Bukan hanya soal bagaimana uang negara diduga diselewengkan, tetapi juga ke mana uang itu mengalir setelah keluar dari kas yang seharusnya digunakan untuk kepentingan publik.
Sorotan kini mengarah pada lingkaran keluarga mantan Pangdam IV/Diponegoro, Letjen TNI Widi Prasetijono. Dalam persidangan, terungkap adanya aliran dana bernilai puluhan miliar rupiah ke rekening orang-orang yang memiliki hubungan keluarga dengannya.
Nama Arief Kusmawanto, adik ipar mantan jenderal tersebut, muncul sebagai salah satu penerima transfer dalam jumlah sangat besar. Berdasarkan fakta yang dipaparkan di persidangan, rekening Arief menerima dana secara bertahap sebesar Rp7,5 miliar, kemudian Rp1 miliar, dan kembali menerima Rp8 miliar. Total dana yang masuk mencapai Rp16,5 miliar.
Fakta sidang juga mengungkap bahwa dari rekening tersebut mengalir dana Rp520 juta untuk pembelian sebuah mobil Toyota Alphard atas nama Dian Putri Permatasari. Aliran dana itu kini menjadi bagian dari rangkaian fakta yang sedang diuji di pengadilan.

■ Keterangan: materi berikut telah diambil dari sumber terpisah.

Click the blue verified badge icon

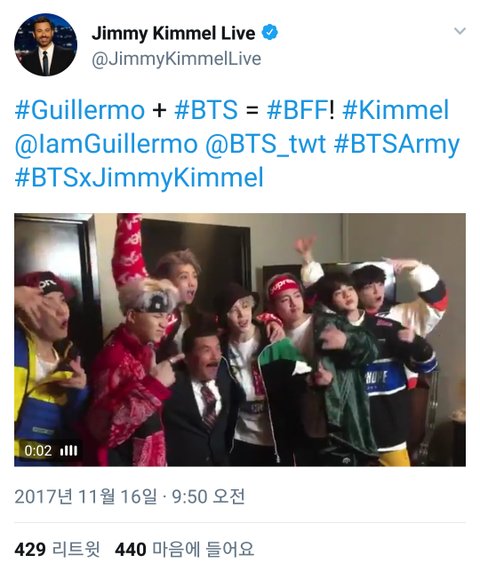click(269, 33)
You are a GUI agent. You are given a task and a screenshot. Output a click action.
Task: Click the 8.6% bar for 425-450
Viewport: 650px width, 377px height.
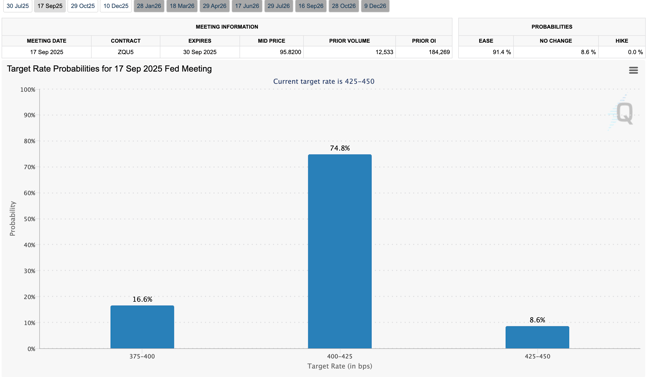[x=537, y=337]
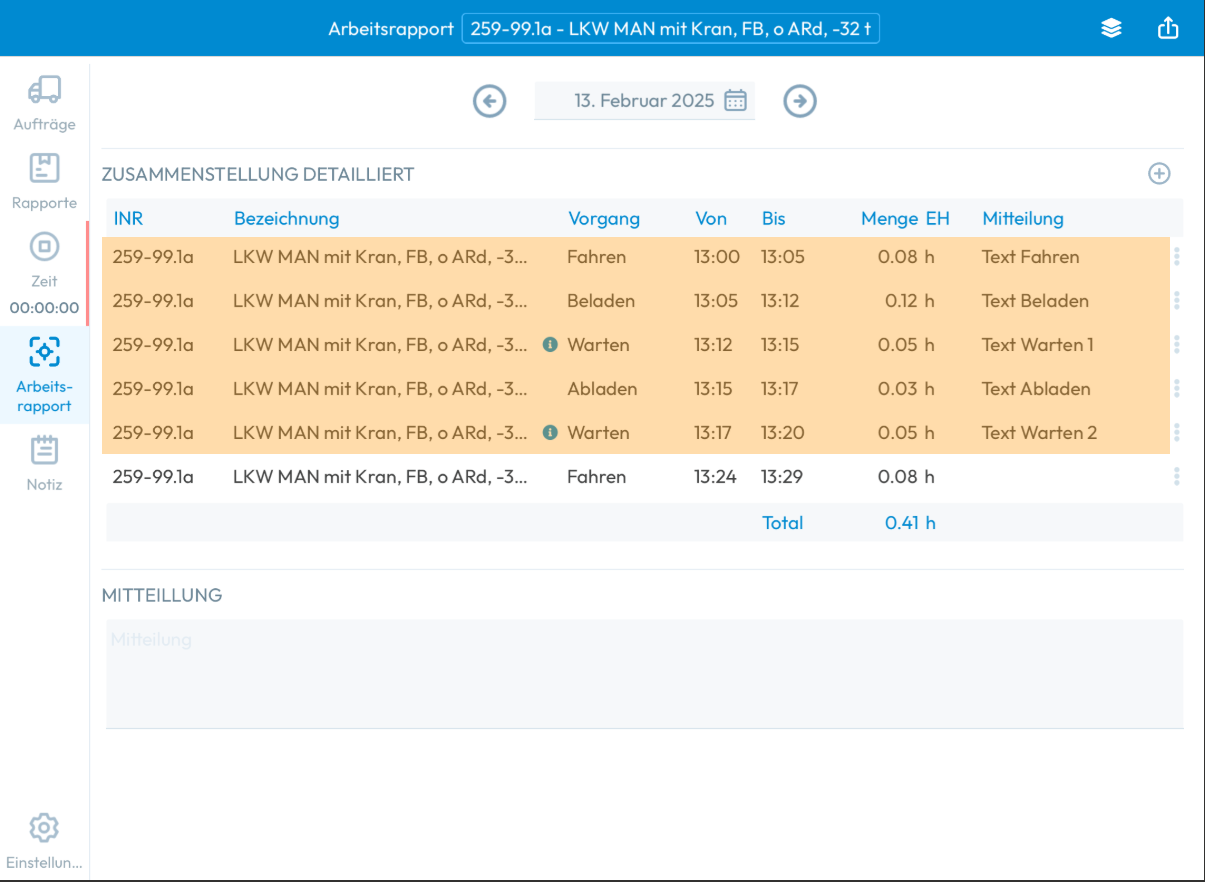Open the Notiz section in sidebar
This screenshot has width=1205, height=882.
pyautogui.click(x=44, y=463)
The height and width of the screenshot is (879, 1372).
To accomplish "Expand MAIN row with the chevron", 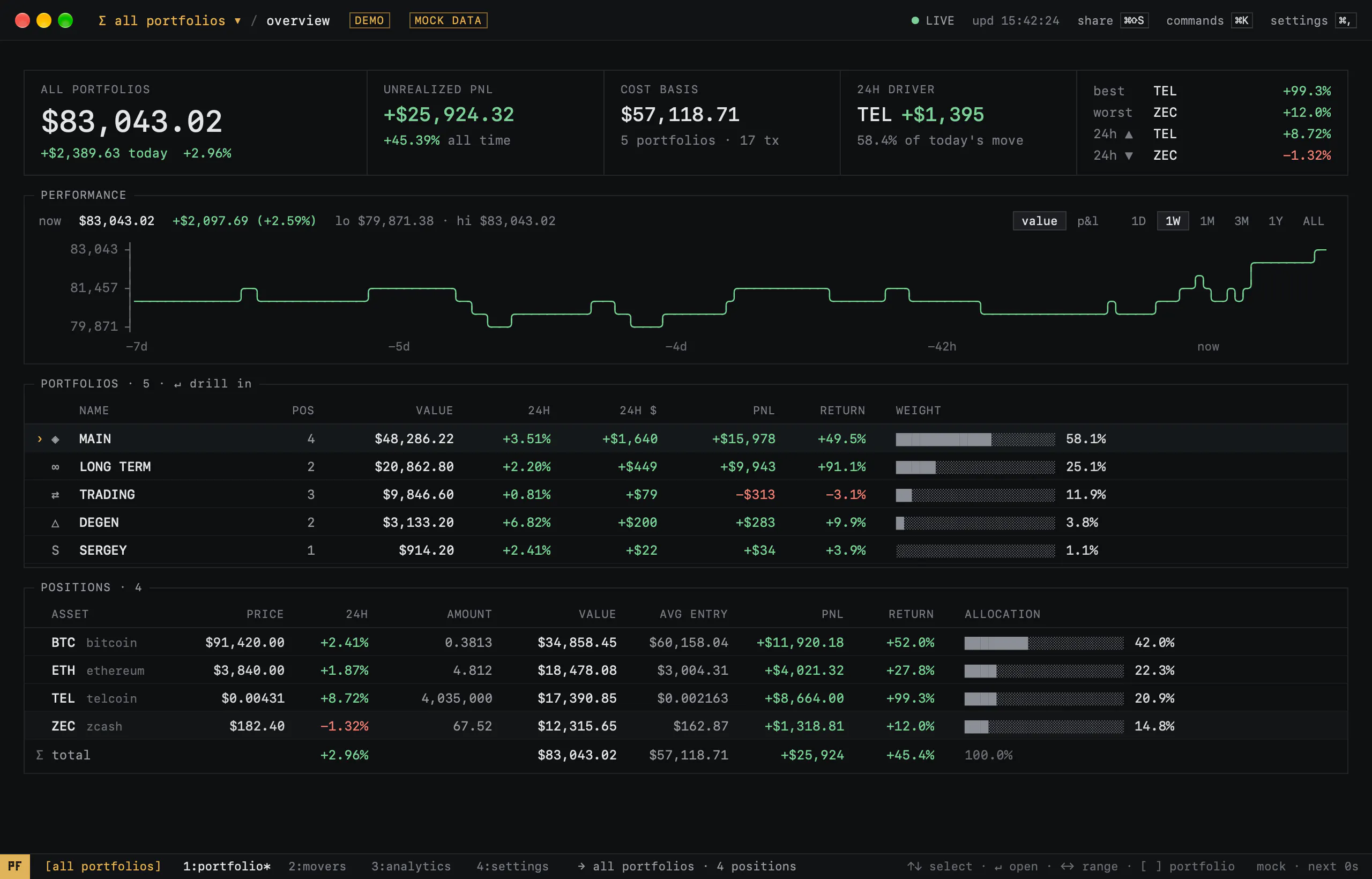I will click(39, 439).
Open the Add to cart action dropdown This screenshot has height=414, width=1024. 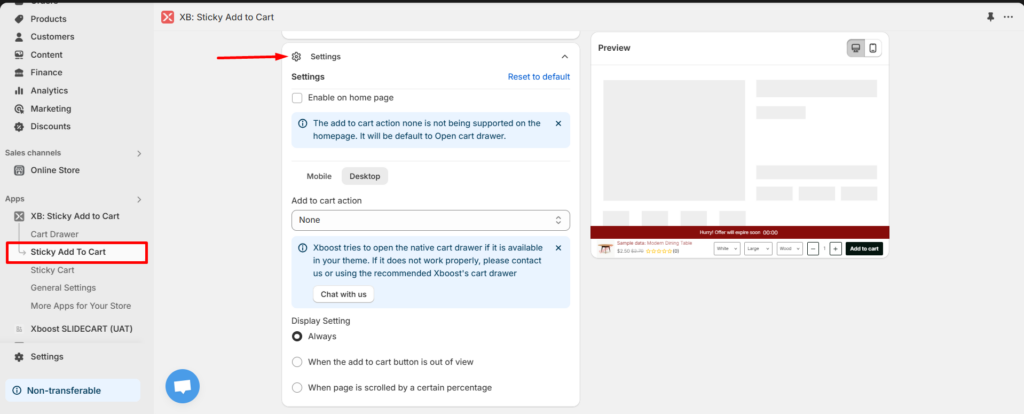(430, 220)
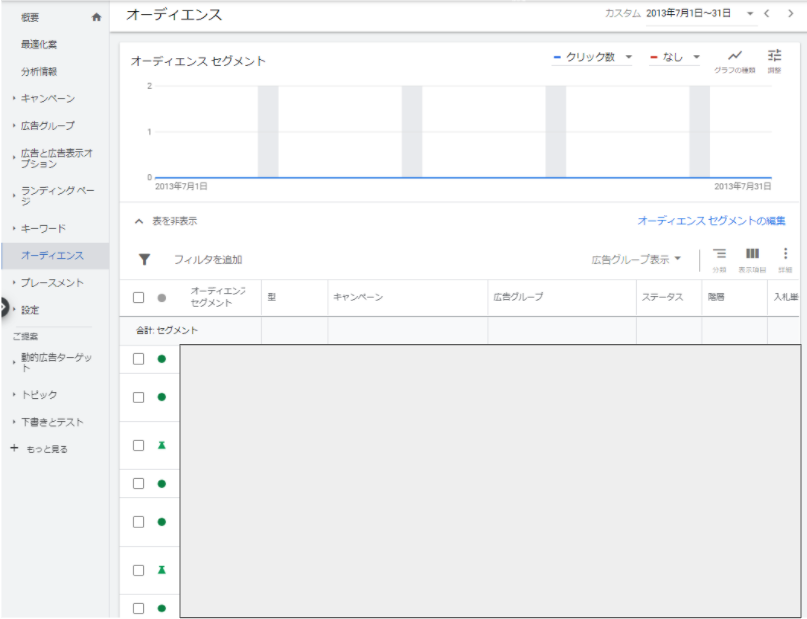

Yang tak kalah menyita perhatian adalah pengakuan Novita Permatasari, istri Letjen Widi Prasetijono. Di hadapan majelis hakim, Novita mengakui menerima uang sebesar Rp21 miliar yang disebut diserahkan langsung oleh terdakwa utama, Andhi Nur Huda.

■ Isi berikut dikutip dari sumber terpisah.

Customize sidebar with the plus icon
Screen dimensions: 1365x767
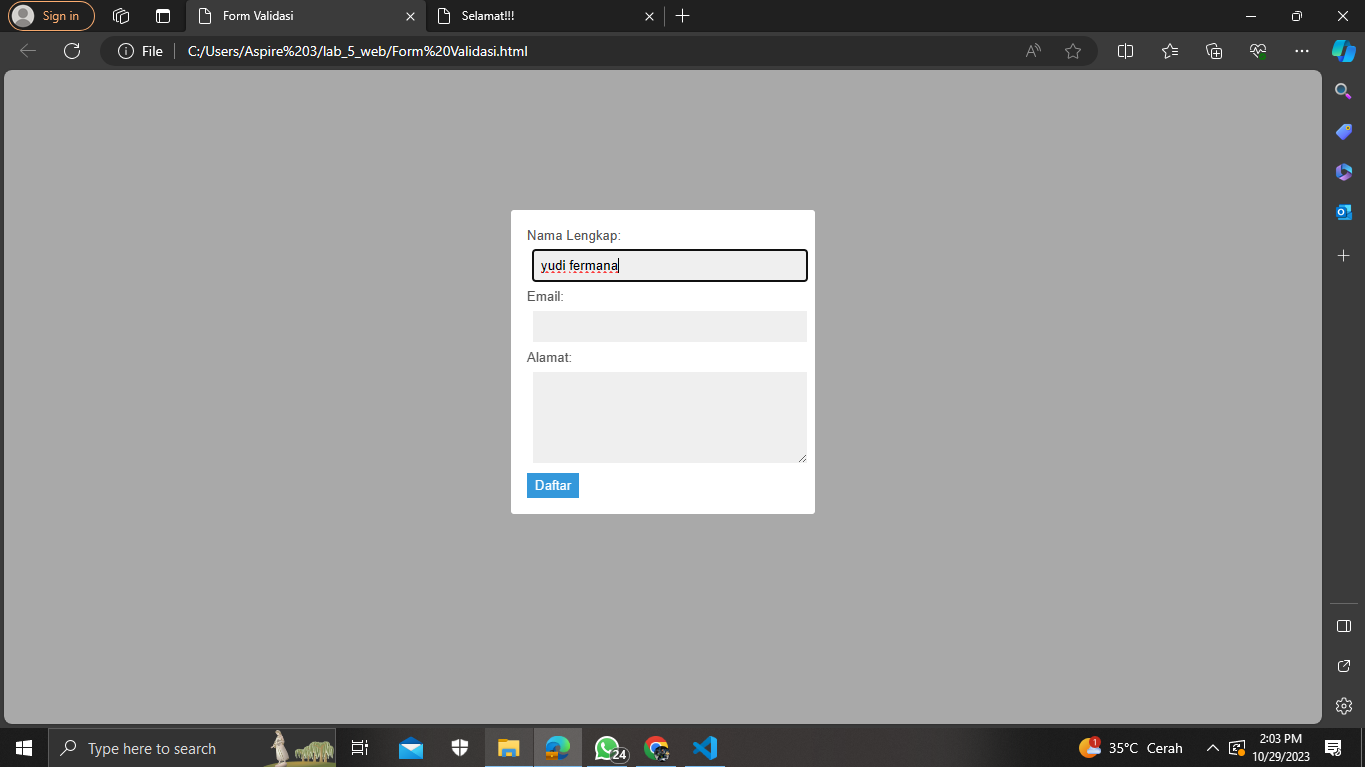pos(1343,255)
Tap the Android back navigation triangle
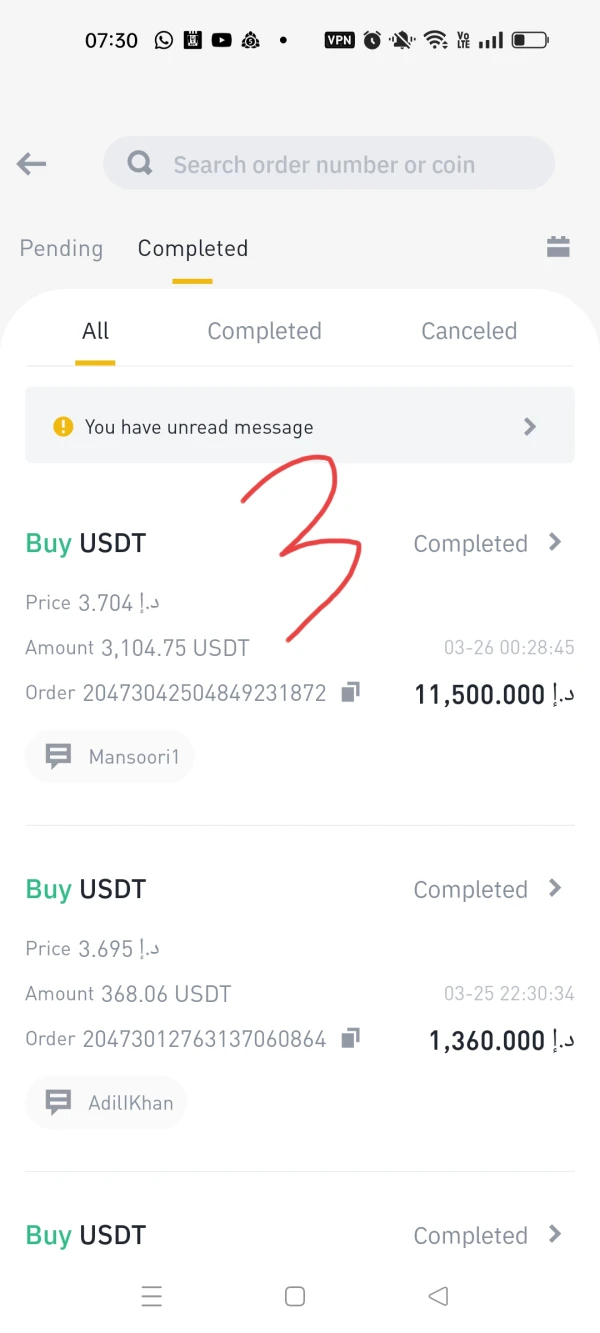This screenshot has width=600, height=1333. [438, 1296]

Pengakuan tersebut menjadi salah satu potongan penting dalam upaya mengurai dugaan perputaran uang hasil korupsi yang nilainya mencapai ratusan miliar rupiah. Bagi penyidik dan jaksa, mengikuti jejak uang (follow the money) merupakan kunci untuk mengungkap siapa saja yang diduga menikmati hasil tindak pidana.

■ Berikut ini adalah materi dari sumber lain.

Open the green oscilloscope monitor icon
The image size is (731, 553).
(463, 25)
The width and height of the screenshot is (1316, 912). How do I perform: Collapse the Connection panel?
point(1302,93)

Perkara ini pun memunculkan pertanyaan besar di tengah masyarakat.
Apakah aliran dana berhenti pada rekening-rekening yang telah terungkap di persidangan, atau masih ada pihak lain yang turut menerima manfaat? Jawaban atas pertanyaan itu bergantung pada pembuktian lebih lanjut di proses hukum yang masih berlangsung.
Kasus dugaan korupsi pengadaan lahan ini menjadi pengingat bahwa kejahatan korupsi tidak hanya diukur dari besarnya kerugian negara, tetapi juga dari luasnya dugaan distribusi dana kepada berbagai pihak. Publik kini menantikan langkah aparat penegak hukum untuk menuntaskan perkara ini secara menyeluruh, transparan, dan tanpa pandang bulu.
Hingga berita ini ditulis, proses persidangan masih berlangsung. Seluruh fakta yang disebutkan di atas merupakan fakta yang terungkap dalam persidangan, dan status hukum setiap pihak tetap tunduk pada asas praduga tak bersalah sampai adanya putusan pengadilan yang berkekuatan hukum tetap.